|Repeated Rate Cuts Needed, To Boost Exports|
"The RBI is likely to take some comfort from the decline in WPI inflation. In turn, this has increased the odds of another rate cut in March, if Delhi continues to deliver its bit," HSBC said in a research note.
"The delivery of a credible budget targeting fiscal consolidation and a continuation of the structural reforms push...remain important pre-conditions for monetary easing," HSBC said.
The wide current account deficit is another important consideration for monetary policy deliberations, it added. WPI inflation in January hit 3-year low of 6.62 percent.
In its January 29 policy review, RBI after a 9-month long hawkish monetary policy stance, slashed its key interest rates by 0.25 per cent.
"The RBI will, therefore, continue to tread carefully," HSBC said, adding that there still are pent-up inflation pressures in the economy that are not fully reflected in either the WPI or the CPI.
Subsidised fuel and other administered prices yet to be fully adjusted to reflect international commodity prices. It added. "The expected 50 paise monthly adjustment in diesel prices will add to the inflation print, although only in a phased manner," HSBC said.
Led by oil and gold imports, current account deficit (CAD) which occurs when a country's total imports of goods, services and transfers is greater than the country's total export of goods, services and transfers had touched a record high of 5.4 per cent of GDP in July-September quarter.
The trade deficit in January widened to USD 20 billion in January, the second highest rise ever in a month.
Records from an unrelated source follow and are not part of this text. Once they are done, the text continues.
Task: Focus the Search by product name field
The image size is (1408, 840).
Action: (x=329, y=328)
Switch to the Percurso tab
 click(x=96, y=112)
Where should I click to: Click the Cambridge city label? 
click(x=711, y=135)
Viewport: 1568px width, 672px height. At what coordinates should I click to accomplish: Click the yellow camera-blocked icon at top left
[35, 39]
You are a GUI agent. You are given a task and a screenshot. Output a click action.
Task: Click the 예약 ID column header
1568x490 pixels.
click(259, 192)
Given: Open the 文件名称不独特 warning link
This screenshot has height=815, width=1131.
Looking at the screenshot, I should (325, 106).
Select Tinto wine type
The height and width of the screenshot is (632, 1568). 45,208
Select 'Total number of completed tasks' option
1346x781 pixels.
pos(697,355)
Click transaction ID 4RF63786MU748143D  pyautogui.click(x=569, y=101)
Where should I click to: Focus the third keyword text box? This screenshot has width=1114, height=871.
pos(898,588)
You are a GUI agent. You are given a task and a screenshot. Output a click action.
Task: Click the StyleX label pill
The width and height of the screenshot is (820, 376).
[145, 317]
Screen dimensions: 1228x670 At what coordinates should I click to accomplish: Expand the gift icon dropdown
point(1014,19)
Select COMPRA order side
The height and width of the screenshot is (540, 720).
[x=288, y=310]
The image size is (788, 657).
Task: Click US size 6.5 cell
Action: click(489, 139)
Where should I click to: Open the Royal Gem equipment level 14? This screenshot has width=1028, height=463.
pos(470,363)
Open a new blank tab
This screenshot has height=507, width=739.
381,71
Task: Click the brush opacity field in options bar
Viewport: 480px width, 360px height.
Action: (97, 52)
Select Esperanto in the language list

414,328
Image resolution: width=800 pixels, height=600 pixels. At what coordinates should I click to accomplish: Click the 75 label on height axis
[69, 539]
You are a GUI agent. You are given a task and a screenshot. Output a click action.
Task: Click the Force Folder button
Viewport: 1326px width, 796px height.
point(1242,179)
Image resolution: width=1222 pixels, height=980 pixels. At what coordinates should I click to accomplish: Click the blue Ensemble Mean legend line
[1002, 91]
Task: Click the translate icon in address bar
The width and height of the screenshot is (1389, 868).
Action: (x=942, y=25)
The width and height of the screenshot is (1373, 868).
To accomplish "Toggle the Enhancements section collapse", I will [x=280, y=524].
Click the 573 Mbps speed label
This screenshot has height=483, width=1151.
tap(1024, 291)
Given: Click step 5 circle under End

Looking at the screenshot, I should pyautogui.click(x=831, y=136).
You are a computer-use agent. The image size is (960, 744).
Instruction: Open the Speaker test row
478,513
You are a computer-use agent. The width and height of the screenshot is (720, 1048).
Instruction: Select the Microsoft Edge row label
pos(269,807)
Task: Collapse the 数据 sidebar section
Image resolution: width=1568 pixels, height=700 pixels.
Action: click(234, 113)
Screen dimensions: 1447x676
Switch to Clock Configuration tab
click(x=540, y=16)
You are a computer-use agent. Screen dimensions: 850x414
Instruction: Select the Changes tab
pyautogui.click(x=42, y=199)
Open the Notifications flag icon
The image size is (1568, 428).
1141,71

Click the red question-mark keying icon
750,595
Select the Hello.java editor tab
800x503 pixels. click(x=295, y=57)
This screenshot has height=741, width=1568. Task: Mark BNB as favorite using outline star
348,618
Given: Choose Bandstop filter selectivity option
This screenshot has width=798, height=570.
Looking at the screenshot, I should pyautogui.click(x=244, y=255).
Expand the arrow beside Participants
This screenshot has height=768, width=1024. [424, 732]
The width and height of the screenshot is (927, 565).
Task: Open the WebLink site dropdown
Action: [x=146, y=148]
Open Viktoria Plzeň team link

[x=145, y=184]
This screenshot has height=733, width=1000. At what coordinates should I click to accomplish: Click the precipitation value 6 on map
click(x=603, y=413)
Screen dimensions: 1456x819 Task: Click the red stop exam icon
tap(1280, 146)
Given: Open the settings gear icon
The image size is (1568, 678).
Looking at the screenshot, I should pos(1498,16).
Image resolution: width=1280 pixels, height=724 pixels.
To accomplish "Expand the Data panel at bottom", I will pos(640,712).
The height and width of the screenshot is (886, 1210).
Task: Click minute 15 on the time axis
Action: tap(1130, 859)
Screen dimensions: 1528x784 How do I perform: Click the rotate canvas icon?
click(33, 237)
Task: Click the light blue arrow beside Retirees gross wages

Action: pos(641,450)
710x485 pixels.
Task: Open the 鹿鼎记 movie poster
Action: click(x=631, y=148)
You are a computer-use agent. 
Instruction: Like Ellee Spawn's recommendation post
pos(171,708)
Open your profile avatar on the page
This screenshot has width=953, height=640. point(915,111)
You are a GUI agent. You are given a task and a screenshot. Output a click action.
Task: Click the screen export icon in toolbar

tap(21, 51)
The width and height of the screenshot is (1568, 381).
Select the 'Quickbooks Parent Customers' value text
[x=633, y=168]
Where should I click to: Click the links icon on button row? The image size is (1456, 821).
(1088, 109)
The biggest trade gap of USD 21 billion was recorded in October, 2012.
The RBI has also expressed concerns over high CAD and said a high CAD will threaten macroeconomic stability and impact growth.
"Large fiscal deficits will accentuate the CAD risk, further crowd out private investment and stunt growth impulses," RBI had said in its third quarter monetary policy review.
Meanwhile, Bank of America Merrill Lynch in a report said that RBI will switch to supporting growth from exclusively fighting inflation and is is expected to "prepone" policy rate cuts (by 0.25 per cent each) on March 19 and May 3.
According to the report, RBI has a six-month window as inflation will likely pierce 7.5 per cent in the second half this year on hikes in diesel prices and power tariffs.